As before, participants were asked to report positive PCR and/or lateral blood flow results for COVID-19; according to the UK Health Agency, participants were presumed to have been infected with the Omicron coronavirus (B.1.1.529) at the time of testing the positive virus variant, as it was the dominant variant in the UK during the study period. Among 299 evaluable donors, we observed an infection rate of 8.0% (24/299) within three months of capillary donation, seven of which were not vaccinated. The proportion of comorbidities among all participants was lower in those who tested positive for COVID-19 (10.7%) than those who tested negative for COVID-19 (24.4%, Table 1), which may be due to the fact that participants with certain diseases are more careful and protect against potential consequences such as diabetes and cancer. As observed in a venous blood cohort, SARS-CoV-2-specific interferon-γ (IFN-γ)-positive T cells measured in capillary blood samples from individuals reporting a positive diagnostic test for COVID-19. The response magnitude was significantly lower than in uninfected donors (P = 0.034; Figure 4a) due to the relatively poor induction of a T cell response by vaccination and/or prior infection (Supplementary Figure 11). Similarly, neither RBD-, S1-, S2-binding IgG responses (Figures 4b–d) nor RBD-, S1-neutralizing antibody responses were specific for wild-type or delta SARS-CoV-2 (B. 1.617). (Supplementary figure 12). Individuals at any significant risk of infection can be identified. In contrast to the venous cohort, N-related IgG responses also do not differentiate COVID-19 risk (Figure 4e), suggesting that the Omicron variant (B.1.1.529) increases immune evasion in previously infected individuals, as recently described 21. In contrast, the strength of the SARS-CoV-2-specific IFN-γ T cell response was again the most important variable in determining individual odds of testing positive for COVID-19 (Figure 4f). Overall, participants with a SARS-CoV-2-specific capillary T-cell response ≤23.7 pg/mL IFN-γ had a 14.9% risk of infection at three months compared to a response >141.6 pg/mL. ml IFN. -γ had a risk of infection of 4.4% (Table 2).
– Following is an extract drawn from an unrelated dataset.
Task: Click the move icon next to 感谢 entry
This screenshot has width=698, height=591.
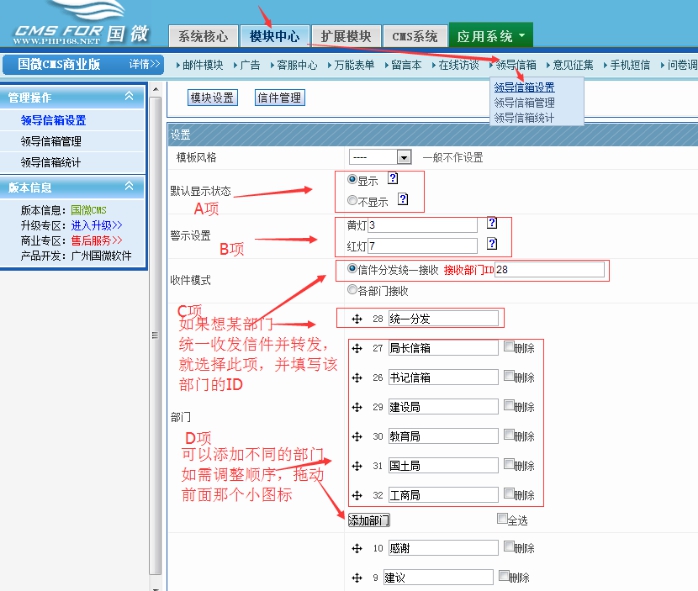Action: click(x=357, y=548)
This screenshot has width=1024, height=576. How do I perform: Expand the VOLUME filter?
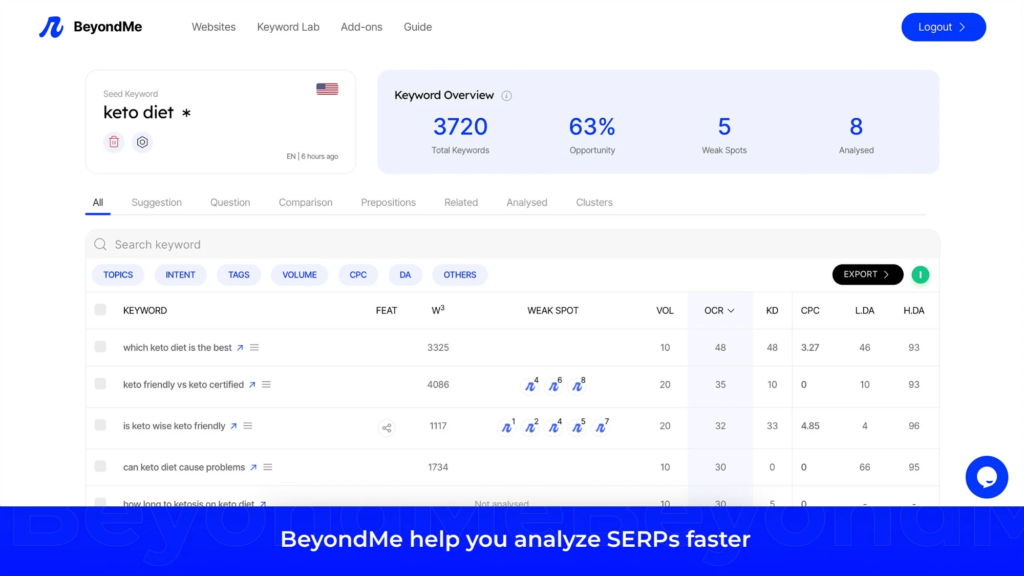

IFN-γ+ T cell responses specific for SARS-CoV-2 (a; *P = 0.034) and SARS-CoV-2 specific IgG-targeted receptor-binding domain (“RBD”) (b), spike subunit 1 (‘S1′) (c), spike subunit 2 (‘S2′) (d) and nucleocapsid binding reaction (‘N’) (e). Participants identified as positive for COVID-19 tests (PCR and/or lateral blood flow test), all infections occurred within 3 months of blood sampling. Comparisons were made using a two-tailed Mann-Whitney test. The data is displayed as charts (center line at median, upper limit at 75th percentile, lower limit at 25th percentile) with whiskers at the minimum and maximum values. Each dot represents a donor. ns is not important. The heatmap f shows Spearman’s rank correlations between variables for the specified dataset. Comparisons that were not statistically significant were excluded from the matrix and marked with blank cells. Raw data are provided in the form of raw data files.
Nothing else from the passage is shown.